Assignment:
Exactly the lines from the start of the data below through the line that contains "You are a computer-use agent. 709x321 pixels." are to be copied, with pictures left out.

[Stored data]
--

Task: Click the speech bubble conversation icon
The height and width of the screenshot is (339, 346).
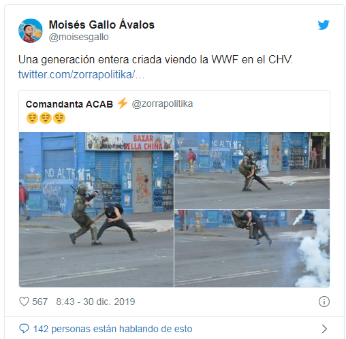Action: click(24, 329)
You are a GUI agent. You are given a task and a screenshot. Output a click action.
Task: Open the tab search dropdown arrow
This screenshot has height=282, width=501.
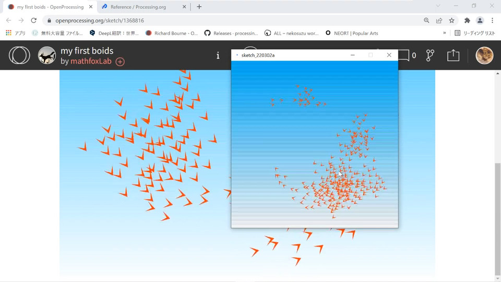[x=438, y=6]
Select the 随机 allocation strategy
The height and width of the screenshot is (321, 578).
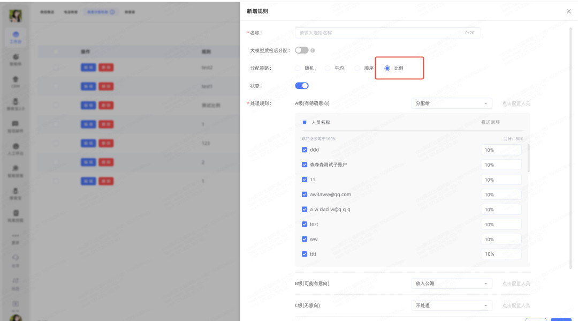pos(299,68)
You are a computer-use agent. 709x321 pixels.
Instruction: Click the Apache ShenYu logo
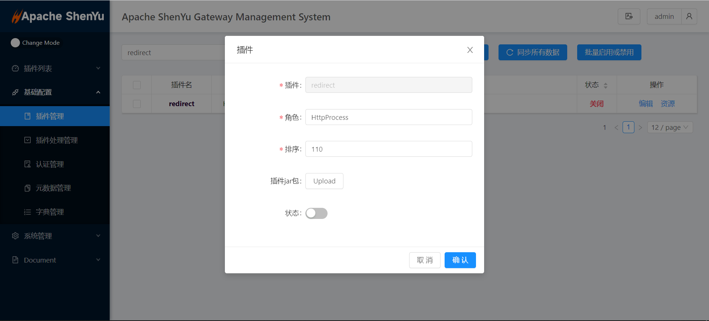[x=58, y=16]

--

Expected output:
Task: Click the speech bubble conversation icon
The height and width of the screenshot is (339, 346).
Action: click(24, 329)
You are a GUI agent. You are given a task and a screenshot. Output a click action.
Task: Open the tab search dropdown arrow
This screenshot has height=282, width=501.
[x=438, y=6]
Select the 随机 allocation strategy
The height and width of the screenshot is (321, 578).
pos(299,68)
You are a computer-use agent. 709x321 pixels.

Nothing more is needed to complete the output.